D'une part, l'Europe a tiré les bénéfices de sa volonté d'être à l'avant-garde des initiatives et de l'innovation. On peut se souvenir des réticences suscitées par l'adoption des premières directives interdisant l'essence plombée pour les automobiles : tout cela paraît bien loin et chacun est convaincu aujourd'hui que c'était un choix pertinent, non seulement en termes d'environnement et de santé publique, mais aussi en termes industriels.
D'autre part, nous devons regarder avec lucidité ce qui n'a pas fonctionné, pour ne pas reproduire les mêmes erreurs. Le marché du carbone, par exemple, ne produit pas les résultats que nous en attendions. Il a pâti d'une crise économique de grande envergure, qui n'avait pu être anticipée. C'est pourquoi nous devons rapidement le réformer. La Commission européenne a fait des propositions en ce sens et nous y travaillons.
Enfin, j'en ai parlé, l'énergie que nous ne consommons pas constitue une source majeure de réduction d'émissions. Les projets visant à faire des économies d'énergie, comme la rénovation thermique des bâtiments, constituent des opportunités que nous devons continuer à exploiter.
Il ne s'agit donc pas de nous complaire dans l'autosatisfaction, mais d'être toujours plus exigeants pour plus d'efficacité, en nous appuyant sur ce que nous sommes déjà parvenus à réaliser en matière de politique énergétique, pour convaincre que nous pouvons continuer dans cette voie et, en étant ambitieux, obtenir des résultats. C'est ce qu'attendent nos concitoyens de l'Europe : qu'elle soit plus concrète, plus réactive, et qu'elle apporte des réponses aux grands défis qui sont devant nous.

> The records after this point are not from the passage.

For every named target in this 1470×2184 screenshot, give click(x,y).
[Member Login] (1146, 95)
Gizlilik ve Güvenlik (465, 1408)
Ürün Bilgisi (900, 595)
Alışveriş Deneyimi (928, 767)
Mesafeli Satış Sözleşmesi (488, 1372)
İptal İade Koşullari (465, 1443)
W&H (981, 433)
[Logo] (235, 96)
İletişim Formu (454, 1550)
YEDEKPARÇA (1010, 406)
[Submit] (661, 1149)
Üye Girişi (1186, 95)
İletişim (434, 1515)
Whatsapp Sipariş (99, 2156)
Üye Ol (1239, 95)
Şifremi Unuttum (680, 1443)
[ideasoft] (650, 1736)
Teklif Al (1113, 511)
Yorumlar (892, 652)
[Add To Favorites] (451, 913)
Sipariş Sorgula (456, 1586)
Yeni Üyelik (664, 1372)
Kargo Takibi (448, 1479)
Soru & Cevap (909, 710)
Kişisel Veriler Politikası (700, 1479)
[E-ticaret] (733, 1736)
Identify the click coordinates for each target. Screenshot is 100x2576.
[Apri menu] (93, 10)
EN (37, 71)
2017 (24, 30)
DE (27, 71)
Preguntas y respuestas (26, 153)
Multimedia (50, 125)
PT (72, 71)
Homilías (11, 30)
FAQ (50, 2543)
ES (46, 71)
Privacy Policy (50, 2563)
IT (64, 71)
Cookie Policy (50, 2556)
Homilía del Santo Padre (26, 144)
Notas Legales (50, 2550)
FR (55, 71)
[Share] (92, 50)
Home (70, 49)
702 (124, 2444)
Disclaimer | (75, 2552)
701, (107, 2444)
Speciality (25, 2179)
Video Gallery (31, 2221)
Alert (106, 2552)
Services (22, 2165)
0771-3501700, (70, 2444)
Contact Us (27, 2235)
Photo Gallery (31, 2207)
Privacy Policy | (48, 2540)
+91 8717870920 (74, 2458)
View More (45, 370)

Mais nous devons aller plus loin et voir ce défi, non comme une contrainte, mais comme une véritable opportunité pour améliorer le quotidien de nos concitoyens et notre avenir en termes de croissance et d'emploi. Car remédier au réchauffement climatique implique la mise en oeuvre de nombreux chantiers qui touchent directement les conditions de vie des Français et des Européens : c'est le cas de l'amélioration du cadre de vie et de la baisse des factures énergétiques qui profiteront à tous et qui seront les conséquences directes de la rénovation thermique des bâtiments et du développement des sources énergétiques moins dépendantes des hydrocarbures. C'est aussi le cas de l'ouverture de nouvelles opportunités pour nos chercheurs et nos laboratoires, par le développement de nos savoirs et de nos technologies écologiques, domaines dans lesquelles l'Europe est en pointe et doit le rester. Cela contribuera au maintien de millions d'emplois durables sur le territoire européen et à la création de nouveaux emplois, grâce à l'essor de cette industrie d'avenir et à l'exportation de nos savoir-faire dans ce domaine. Car tous les autres continents sont aussi à la recherche de réponses, s'agissant de la construction de villes durables, de nouveaux modes de transport ou de nouveaux modes industriels moins consommateurs de carbone.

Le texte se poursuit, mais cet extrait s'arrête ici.